## DOCUMENT EXCERPT
· · · · · · ·

Long live the King

I can see a brown dot on a distant clearing. If I squint and tilt my head, I reckon I can see it moving. Yes! Yes, it is! The brown dot is moving along the top of the clearing. No binoculars, I haul my camera out and point it in the direction of the dot, then zoom up the magnification and snap a photo.

At home I download the camera chip onto my computer and then zoom once more. The magnified brown dot is a deer – a stag. He appears to be heavy in the neck and with long white-tipped tines atop his low-slung head. The Roar is only a month away and I reckon he’s already stomping around establishing a rut pad and working the resident hinds.

I’m at the same vantage point a month later and sure enough, the stag is back patrolling the top of the clearing. Better still there’s another stag, unseen, in the pine basin below him and that stag is roaring with all his might. What a din!

· · · · · · ·

Reproduce the passage of the stag-watching text between "I’m at the same" and "What a din!", inclusive. The listing that comes next has no connection to the stag-watching text.

## SUPPLIED INFORMATION

· · · · · · ·

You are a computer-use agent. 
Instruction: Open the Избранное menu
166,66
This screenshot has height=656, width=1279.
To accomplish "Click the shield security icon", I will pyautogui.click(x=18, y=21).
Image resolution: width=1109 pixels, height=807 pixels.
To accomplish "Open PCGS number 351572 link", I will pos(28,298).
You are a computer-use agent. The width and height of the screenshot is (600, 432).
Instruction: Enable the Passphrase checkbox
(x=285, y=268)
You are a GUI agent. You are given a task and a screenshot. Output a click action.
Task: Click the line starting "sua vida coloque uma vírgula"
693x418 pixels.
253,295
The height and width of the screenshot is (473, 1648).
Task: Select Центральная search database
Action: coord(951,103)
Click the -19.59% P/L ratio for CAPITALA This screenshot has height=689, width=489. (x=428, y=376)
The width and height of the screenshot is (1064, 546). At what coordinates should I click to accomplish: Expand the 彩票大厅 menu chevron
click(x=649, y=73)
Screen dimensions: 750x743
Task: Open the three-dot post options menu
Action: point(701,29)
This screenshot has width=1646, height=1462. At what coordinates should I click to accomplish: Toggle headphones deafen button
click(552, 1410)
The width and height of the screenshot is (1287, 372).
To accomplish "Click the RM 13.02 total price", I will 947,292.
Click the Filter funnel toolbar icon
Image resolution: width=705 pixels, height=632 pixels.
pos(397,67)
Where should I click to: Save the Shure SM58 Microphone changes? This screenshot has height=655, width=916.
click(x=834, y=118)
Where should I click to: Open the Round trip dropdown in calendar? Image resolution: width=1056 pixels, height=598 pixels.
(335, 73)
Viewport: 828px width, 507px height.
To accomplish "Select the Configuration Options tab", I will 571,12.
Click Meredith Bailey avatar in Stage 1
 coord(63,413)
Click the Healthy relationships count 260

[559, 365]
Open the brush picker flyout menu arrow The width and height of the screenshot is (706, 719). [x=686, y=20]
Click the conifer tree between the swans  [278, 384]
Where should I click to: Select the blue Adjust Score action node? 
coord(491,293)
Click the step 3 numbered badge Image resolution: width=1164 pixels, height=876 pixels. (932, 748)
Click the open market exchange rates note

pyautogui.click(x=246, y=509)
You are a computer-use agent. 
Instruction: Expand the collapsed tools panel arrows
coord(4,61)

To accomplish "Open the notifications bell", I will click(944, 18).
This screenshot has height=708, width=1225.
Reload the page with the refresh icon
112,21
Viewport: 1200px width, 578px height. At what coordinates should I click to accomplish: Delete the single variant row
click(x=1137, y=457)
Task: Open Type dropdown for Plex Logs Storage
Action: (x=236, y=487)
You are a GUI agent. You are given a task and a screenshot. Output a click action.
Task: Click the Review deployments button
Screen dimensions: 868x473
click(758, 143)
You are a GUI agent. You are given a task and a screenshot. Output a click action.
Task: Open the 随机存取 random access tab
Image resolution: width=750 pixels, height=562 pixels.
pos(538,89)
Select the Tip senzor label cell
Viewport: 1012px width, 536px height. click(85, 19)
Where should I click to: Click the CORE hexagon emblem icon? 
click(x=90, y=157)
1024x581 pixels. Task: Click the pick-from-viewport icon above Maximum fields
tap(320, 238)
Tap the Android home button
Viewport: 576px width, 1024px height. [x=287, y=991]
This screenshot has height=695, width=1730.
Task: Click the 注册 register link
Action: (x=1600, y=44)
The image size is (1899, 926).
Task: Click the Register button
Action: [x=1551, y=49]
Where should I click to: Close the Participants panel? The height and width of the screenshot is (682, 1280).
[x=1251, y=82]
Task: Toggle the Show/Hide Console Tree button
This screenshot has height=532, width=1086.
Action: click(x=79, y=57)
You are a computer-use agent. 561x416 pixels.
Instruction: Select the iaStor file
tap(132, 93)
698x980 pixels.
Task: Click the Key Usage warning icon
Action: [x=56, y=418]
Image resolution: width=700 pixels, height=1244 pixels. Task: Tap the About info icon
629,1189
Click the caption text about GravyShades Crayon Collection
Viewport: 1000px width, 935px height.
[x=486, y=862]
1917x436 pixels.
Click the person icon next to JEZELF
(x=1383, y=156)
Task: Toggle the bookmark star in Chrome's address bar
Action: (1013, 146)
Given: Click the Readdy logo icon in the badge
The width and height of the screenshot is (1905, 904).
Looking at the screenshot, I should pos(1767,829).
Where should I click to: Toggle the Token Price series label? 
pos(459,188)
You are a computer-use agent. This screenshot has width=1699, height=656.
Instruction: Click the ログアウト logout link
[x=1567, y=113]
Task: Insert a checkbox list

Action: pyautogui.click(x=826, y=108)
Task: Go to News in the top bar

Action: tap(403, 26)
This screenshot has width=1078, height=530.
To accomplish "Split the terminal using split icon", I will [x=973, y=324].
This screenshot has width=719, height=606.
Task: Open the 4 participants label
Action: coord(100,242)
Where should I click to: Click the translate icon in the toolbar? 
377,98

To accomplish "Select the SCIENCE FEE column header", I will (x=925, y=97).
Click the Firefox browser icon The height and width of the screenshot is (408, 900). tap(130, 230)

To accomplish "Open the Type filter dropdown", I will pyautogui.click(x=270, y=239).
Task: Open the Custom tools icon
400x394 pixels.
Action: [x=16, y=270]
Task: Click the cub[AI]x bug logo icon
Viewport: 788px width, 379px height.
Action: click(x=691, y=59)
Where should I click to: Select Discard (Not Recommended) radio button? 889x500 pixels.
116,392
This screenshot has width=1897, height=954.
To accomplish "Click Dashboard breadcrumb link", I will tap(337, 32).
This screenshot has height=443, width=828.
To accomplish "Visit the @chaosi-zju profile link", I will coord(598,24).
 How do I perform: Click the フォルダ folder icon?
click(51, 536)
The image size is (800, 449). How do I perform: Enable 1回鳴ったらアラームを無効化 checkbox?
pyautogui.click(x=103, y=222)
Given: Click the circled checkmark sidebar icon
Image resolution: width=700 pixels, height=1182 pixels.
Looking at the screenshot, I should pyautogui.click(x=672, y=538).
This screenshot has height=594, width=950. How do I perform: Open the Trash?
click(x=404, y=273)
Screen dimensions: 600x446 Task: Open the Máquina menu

· · · · · · ·

## OUTPUT FOR THIS TASK
I’m at the same vantage point a month later and sure enough, the stag is back patrolling the top of the clearing. Better still there’s another stag, unseen, in the pine basin below him and that stag is roaring with all his might. What a din!